Further, the second is unfalsifiable; if scientists can’t measure implicit bias, then the hypothesis that it influences behavior is neither provable nor disprovable. This is inherently unscientific.
Since the second acknowledges there is no measurable evidence that implicit bias impacts behavior, an honest scientist would fall back to their null hypothesis. In this case, the null hypothesis is the first, that implicit bias and behavior are unrelated.
No matter how you slice it, implicit bias is an effectively useless concept that fails to explain real-world phenomena.
Move on From Implicit Bias
DiAngelo closes out White Fragility insinuating that White people—to combat their implicit racism—must participate in the sort of DEI training that DiAngelo herself has profited from for years. “It is a messy, lifelong process, ” DiAngelo acknowledges, but one she believes is necessary to align White peoples’ professed values with their actions.

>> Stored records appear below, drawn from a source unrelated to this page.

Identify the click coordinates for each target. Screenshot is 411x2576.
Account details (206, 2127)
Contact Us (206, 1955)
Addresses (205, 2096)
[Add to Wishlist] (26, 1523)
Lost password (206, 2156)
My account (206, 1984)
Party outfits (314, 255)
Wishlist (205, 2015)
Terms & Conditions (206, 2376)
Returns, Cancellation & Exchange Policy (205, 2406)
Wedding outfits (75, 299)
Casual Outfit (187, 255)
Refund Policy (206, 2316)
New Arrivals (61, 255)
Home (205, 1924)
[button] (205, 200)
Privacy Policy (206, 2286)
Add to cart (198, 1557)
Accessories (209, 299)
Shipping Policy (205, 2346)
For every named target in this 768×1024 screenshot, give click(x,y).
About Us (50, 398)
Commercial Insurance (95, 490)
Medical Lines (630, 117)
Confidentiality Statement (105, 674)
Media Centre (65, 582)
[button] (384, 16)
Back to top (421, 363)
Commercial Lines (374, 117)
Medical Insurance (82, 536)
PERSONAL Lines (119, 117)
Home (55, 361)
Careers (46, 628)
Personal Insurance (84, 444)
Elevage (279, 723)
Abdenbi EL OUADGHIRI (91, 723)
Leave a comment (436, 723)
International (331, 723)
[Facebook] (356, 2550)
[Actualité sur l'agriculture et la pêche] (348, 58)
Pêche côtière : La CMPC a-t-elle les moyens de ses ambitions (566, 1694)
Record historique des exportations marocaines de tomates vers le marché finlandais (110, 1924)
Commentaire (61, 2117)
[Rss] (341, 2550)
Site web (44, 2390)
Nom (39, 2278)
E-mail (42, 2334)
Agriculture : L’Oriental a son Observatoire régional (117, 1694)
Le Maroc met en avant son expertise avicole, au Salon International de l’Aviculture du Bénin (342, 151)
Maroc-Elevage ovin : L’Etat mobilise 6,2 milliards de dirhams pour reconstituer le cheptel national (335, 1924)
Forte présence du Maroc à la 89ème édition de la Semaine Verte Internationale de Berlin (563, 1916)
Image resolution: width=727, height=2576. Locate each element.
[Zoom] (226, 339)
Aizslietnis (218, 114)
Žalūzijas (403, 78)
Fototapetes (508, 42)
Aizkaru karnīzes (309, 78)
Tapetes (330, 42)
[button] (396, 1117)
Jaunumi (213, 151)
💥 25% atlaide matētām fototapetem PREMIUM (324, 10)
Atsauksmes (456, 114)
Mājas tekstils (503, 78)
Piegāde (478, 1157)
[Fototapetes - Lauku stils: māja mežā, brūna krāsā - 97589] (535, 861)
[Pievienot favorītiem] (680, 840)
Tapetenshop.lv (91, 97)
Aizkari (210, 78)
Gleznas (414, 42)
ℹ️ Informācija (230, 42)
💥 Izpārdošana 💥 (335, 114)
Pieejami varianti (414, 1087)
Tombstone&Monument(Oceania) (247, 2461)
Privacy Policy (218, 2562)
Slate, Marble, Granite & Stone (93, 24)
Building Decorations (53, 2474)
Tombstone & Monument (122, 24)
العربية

Ignoring the obvious grift here, there are no scientific justifications for DEI workshops. Based on the evidence we have now, implicit bias is just not meaningfully related to behavior.
However, there are lessons to be learned from the recent scientific focus on implicit bias. This focus reflects a broader cultural movement to recognize and explain America’s startling racial disparities. The average White family holds 6.7 times more wealth than the average Black family. Black entrepreneurs are significantly underrepresented among Fortune 500 CEOs, and the median White worker makes 28 percent more than the median Black worker. Black people are overrepresented in fatal police shootings and incarcerated in state prisons five times more often than White people.
As a country, it is important that we grapple with our inequities. We should ask ourselves difficult questions like, “If America presents equal opportunity to all, then why are there such startling divides by race?”
But pinpointing implicit bias as the cause of racial disparity is like an avid smoker blaming their lung cancer on not eating enough broccoli. Maybe eating broccoli would have helped reduce their risk, but by so little it wouldn’t have mattered. Likewise, maybe the complete abolition of all implicit biases would reduce racial disparities by a tiny fraction, but after all is over and done with, almost all of America’s disparities would persist.
We should move on from implicit bias. Focusing on a niche psychological theory that fails to explain the vast majority of behavior will not make Black and Brown peoples’ lives any better. Instead, we should debate policies that will actually correct historical injustices. Discussions about reparations or general anti-poverty initiatives are more fruitful than filling DiAngelo’s pocketbook.